**Work instructions:** Swap "globe" for "world" in the material from the line with "The height and width of the screenshot is (788, 1512)." up to and including the line with "The width and height of the screenshot is (544, 634).", leaving everything else unchanged. Return only those lines, without the pictures.

**Available data:**
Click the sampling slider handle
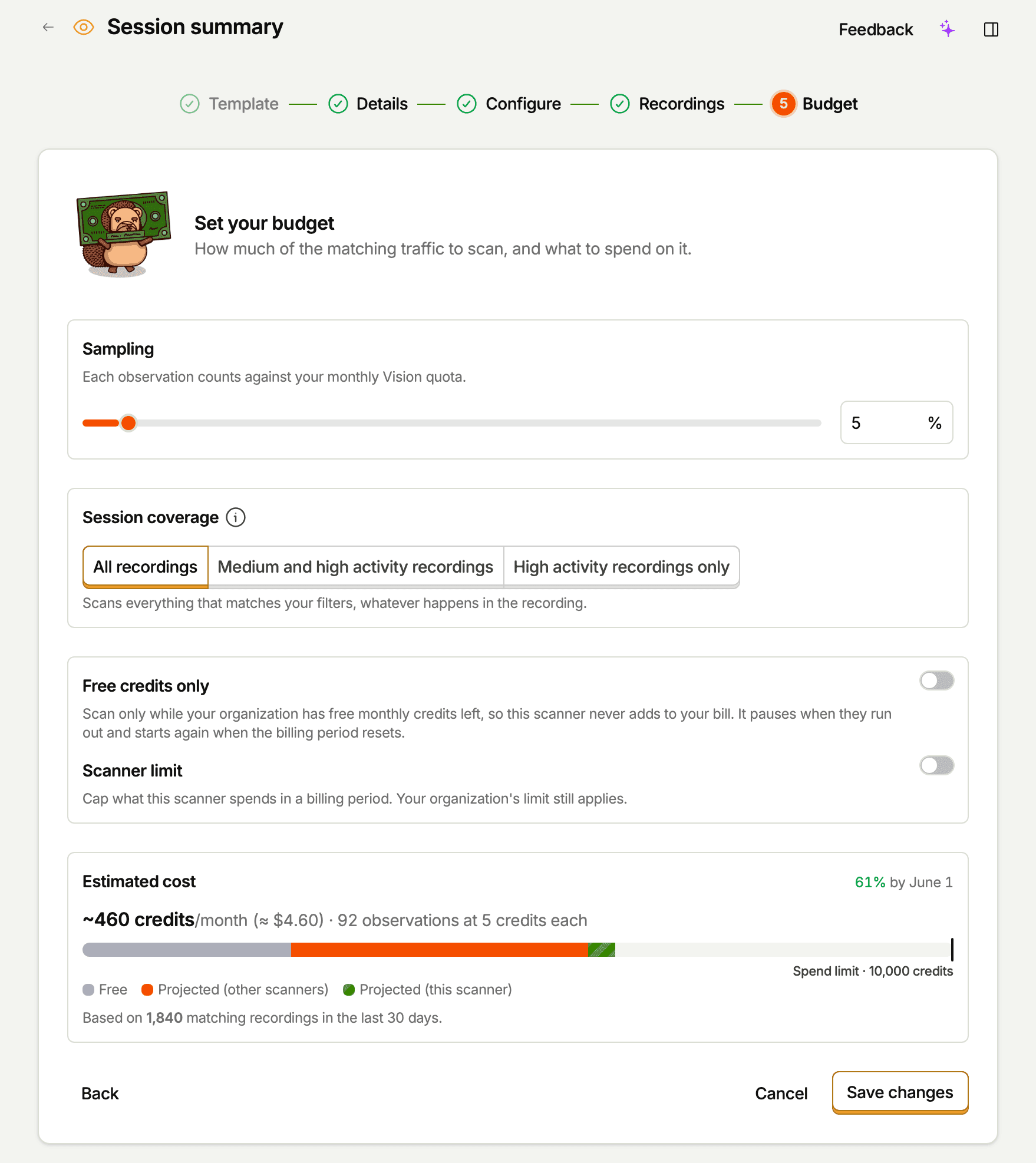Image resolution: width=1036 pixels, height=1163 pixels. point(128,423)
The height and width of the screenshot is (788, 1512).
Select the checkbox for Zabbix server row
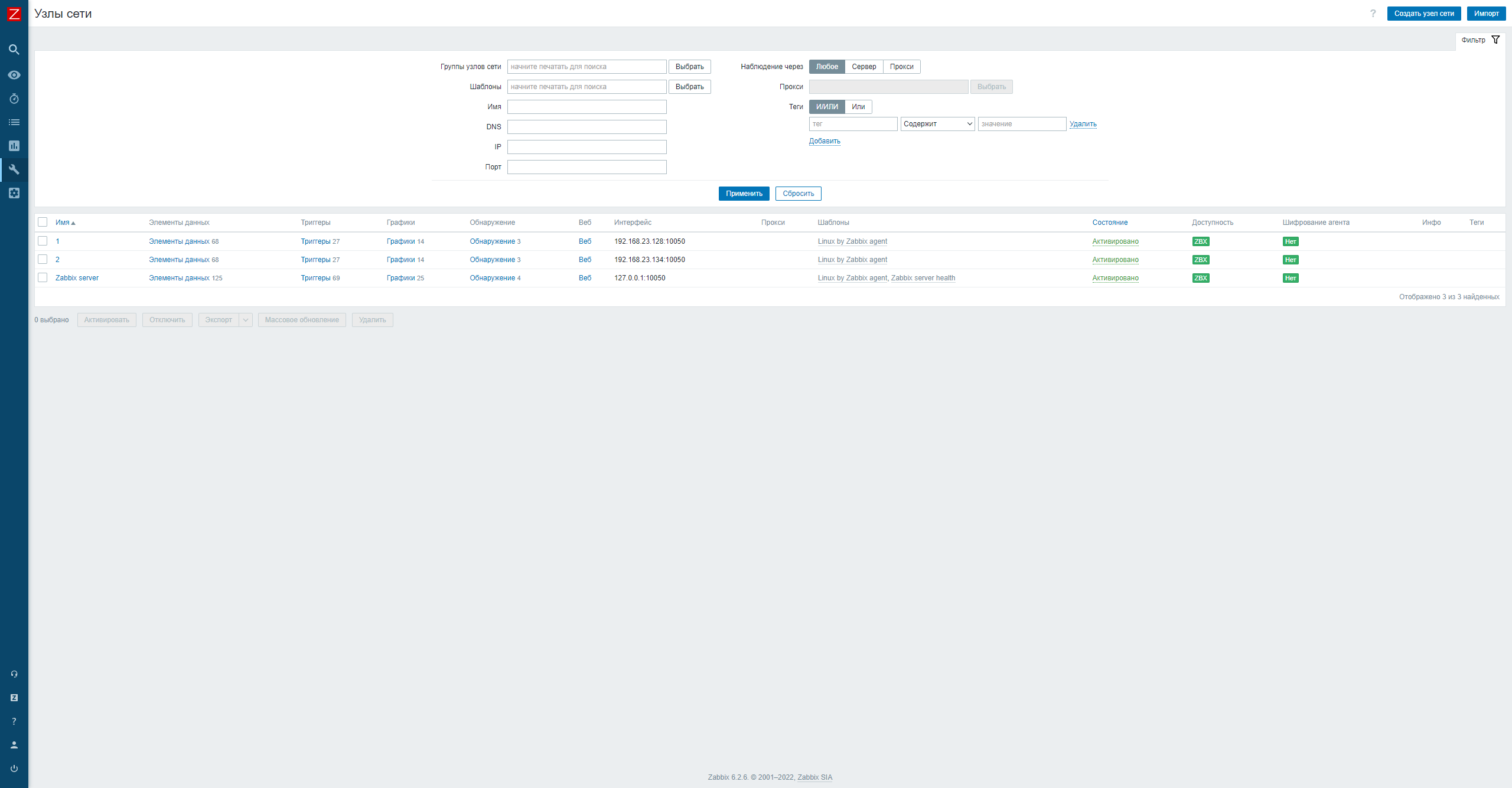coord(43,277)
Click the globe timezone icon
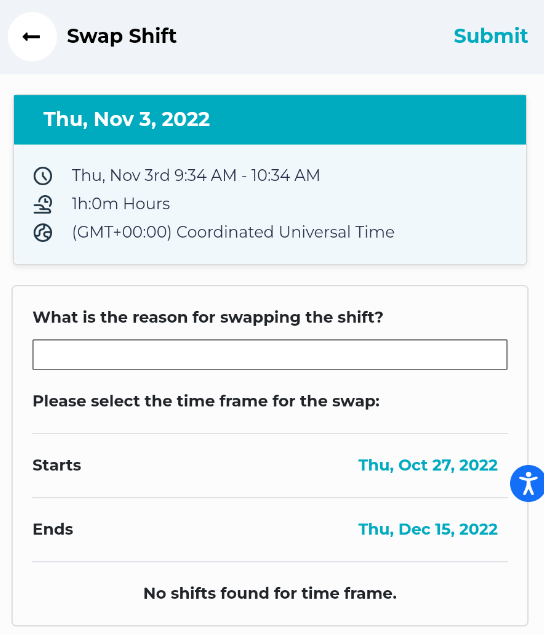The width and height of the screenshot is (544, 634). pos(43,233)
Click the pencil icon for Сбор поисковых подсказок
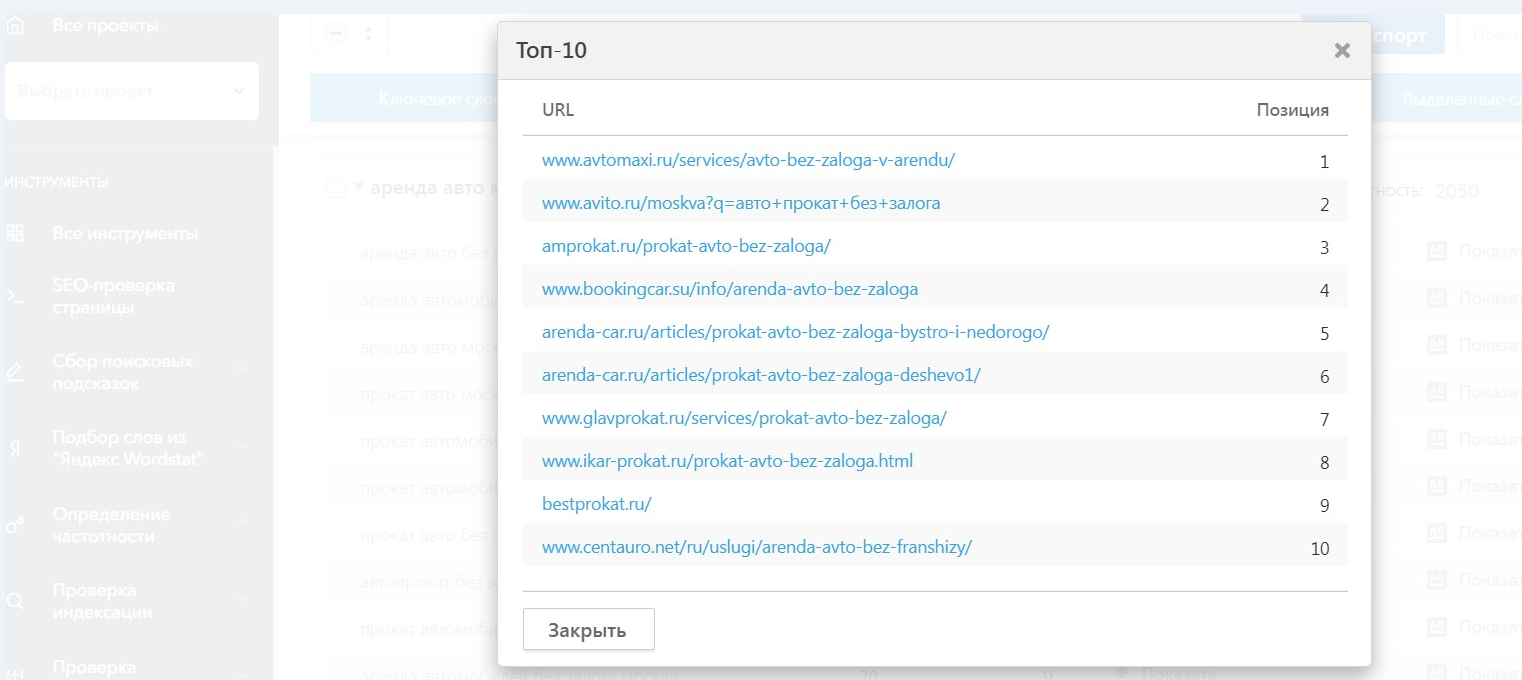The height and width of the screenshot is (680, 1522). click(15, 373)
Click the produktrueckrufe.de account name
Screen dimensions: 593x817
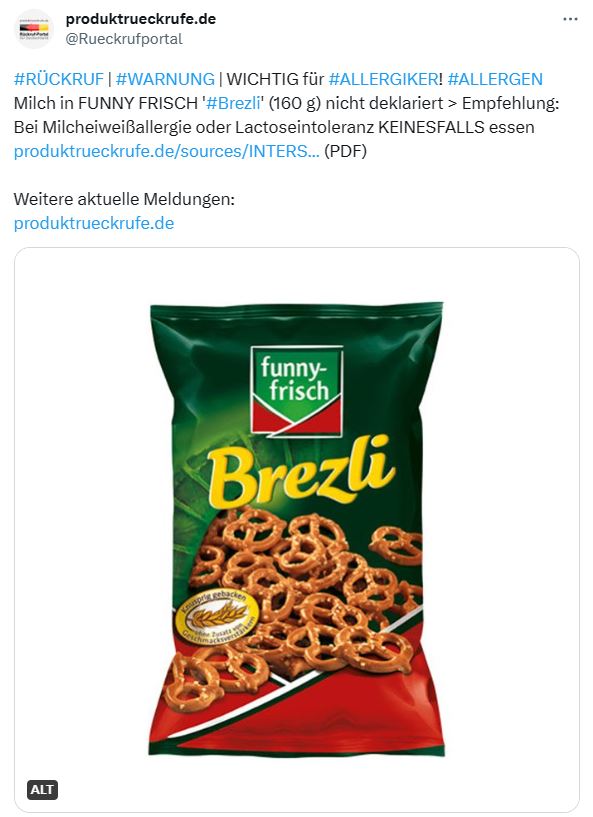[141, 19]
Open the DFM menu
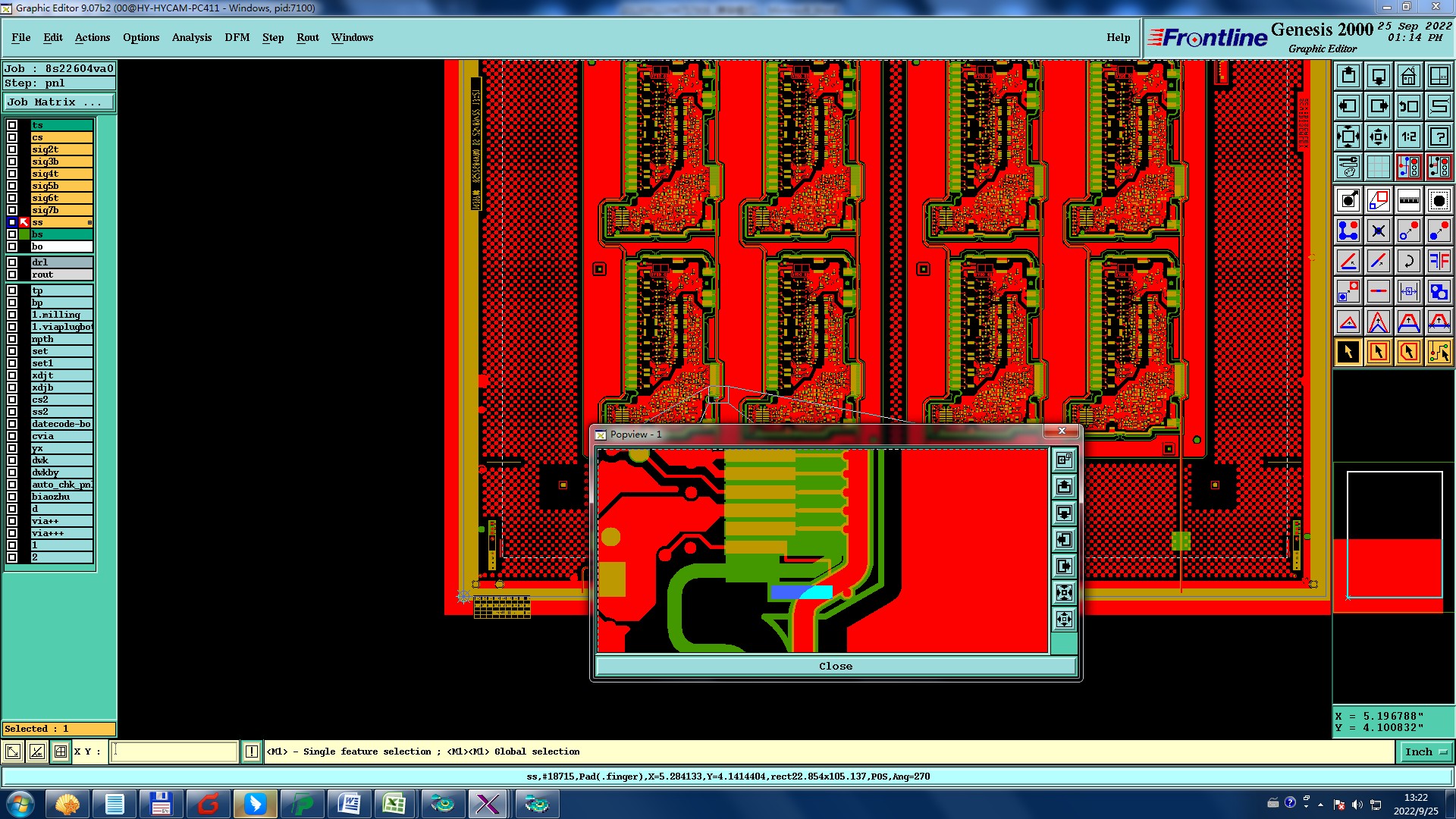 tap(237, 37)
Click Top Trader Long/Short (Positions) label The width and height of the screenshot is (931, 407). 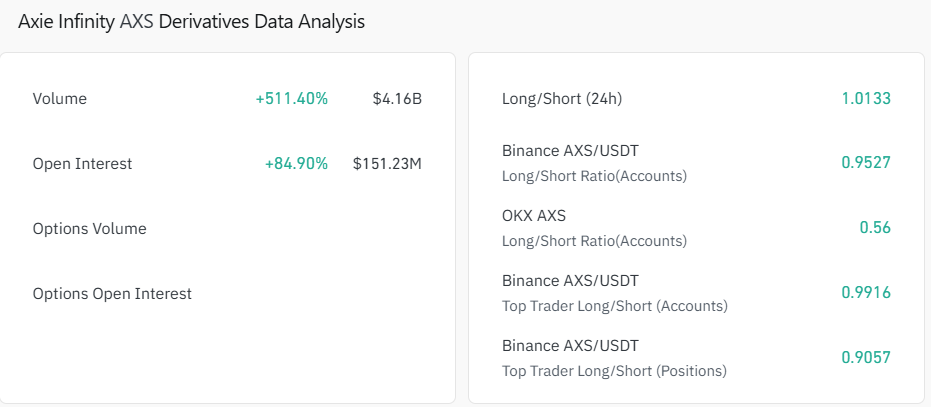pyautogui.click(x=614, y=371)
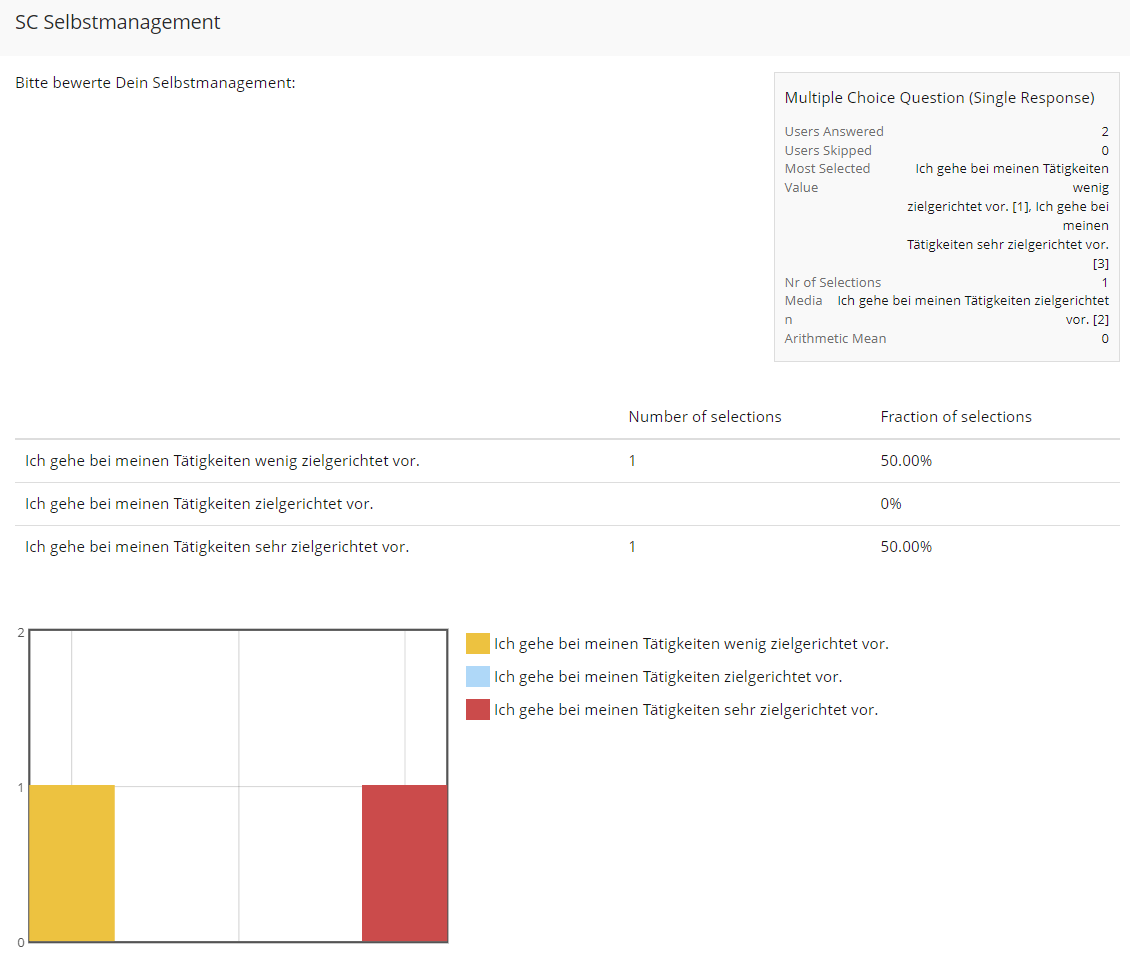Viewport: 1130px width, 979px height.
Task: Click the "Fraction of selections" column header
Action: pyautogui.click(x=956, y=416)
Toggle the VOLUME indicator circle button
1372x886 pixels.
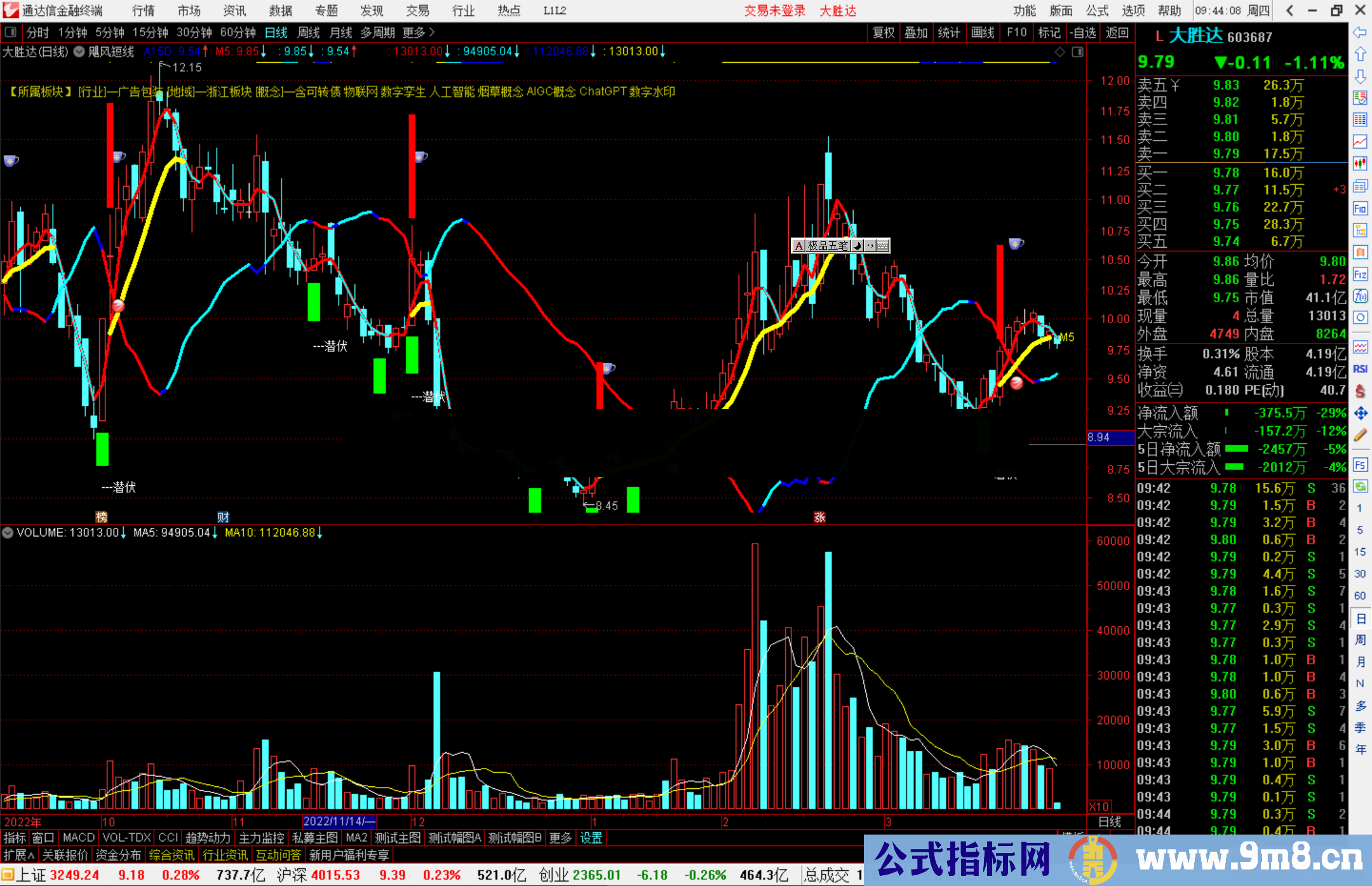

**Answer for this exercise:**
The height and width of the screenshot is (788, 1512).
Select the checkbox for Zabbix server row
coord(43,277)
Click the world timezone icon
The width and height of the screenshot is (544, 634). pos(43,233)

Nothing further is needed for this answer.